SUN EDITORIAL:
Potential disasters
Pilots’ failing to do a basic, yet critical, task in the cockpit has led to airline tragedies
Monday, Oct. 27, 2008 | 2:05 a.m.
An airplane crash in Spain that killed 154 people in August was blamed on the pilots. They allegedly failed to depress a lever that lowers the wing flaps and slats, which is essential for the airplane to get enough lift to take off.
As a result, the plane only got a few feet off the ground before crashing and bursting into flames.
USA Today reported on Thursday that failing to perform such a routine and important task is not unusual. Since 2000, there have been 55 reports of pilots flying in the United States failing to set the flaps, according to reports made to NASA.
In the late 1980s, there were two crashes blamed on pilot failure to set the flaps, and since then warning systems have been added to the cockpit. A horn is supposed to sound if the airplane accelerates without the flaps in position, and the system has helped prevent disasters, the newspaper reported. But it has not been foolproof.
The horn apparently never sounded on the Spanish airliner, nor did it sound on a flight leaving Washington, D.C., in May 2005. The pilots of a Boeing 737 forgot to set the flaps and were about 100 feet off the ground when the plane started shaking violently. The co-pilot saw the problem and pulled the lever, averting a crash. The horn never sounded because its circuit breaker had been tripped.
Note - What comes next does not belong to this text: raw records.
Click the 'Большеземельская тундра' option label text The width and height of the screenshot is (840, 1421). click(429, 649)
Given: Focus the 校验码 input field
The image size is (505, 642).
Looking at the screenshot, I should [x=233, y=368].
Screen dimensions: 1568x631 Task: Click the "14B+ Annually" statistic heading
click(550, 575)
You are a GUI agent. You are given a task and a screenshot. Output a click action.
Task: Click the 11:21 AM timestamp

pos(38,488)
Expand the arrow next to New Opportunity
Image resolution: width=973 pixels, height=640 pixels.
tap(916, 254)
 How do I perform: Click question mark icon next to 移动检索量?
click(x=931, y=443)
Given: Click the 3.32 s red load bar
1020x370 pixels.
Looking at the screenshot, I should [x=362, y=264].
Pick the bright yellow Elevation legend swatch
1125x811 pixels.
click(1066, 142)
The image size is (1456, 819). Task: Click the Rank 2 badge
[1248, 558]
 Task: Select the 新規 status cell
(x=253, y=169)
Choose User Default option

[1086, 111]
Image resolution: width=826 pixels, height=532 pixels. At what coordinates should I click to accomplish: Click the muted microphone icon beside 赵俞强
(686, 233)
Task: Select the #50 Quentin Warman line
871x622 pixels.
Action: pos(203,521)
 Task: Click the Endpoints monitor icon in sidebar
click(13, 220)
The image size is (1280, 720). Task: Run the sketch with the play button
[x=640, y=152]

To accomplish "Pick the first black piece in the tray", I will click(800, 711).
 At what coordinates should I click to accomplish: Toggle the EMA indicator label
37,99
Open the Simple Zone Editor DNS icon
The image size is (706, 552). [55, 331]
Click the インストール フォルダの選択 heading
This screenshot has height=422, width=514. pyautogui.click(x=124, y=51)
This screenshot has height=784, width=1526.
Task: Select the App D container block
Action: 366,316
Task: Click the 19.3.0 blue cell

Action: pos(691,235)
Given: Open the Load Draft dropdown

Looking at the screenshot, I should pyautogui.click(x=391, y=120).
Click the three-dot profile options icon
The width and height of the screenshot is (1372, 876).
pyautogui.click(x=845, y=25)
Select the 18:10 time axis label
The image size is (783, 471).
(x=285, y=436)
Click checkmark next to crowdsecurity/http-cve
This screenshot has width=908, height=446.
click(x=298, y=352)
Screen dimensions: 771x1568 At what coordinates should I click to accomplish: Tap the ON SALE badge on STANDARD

Bill Voss, president of the Flight Safety Foundation, a research group, called the newspaper’s findings “a disturbing trend.”
“There are obvious human errors that are being made that take away ... layers of safety,” he said.
All nine fatal commercial aviation accidents in the United States since 2000 have been caused by mistakes by pilots or maintenance workers, which isn’t reassuring considering the recent failures of the Federal Aviation Administration to properly police commercial airlines.
Congress should make sure the FAA is doing the right things to ensure that pilots are doing their jobs and commercial airplanes are properly maintained.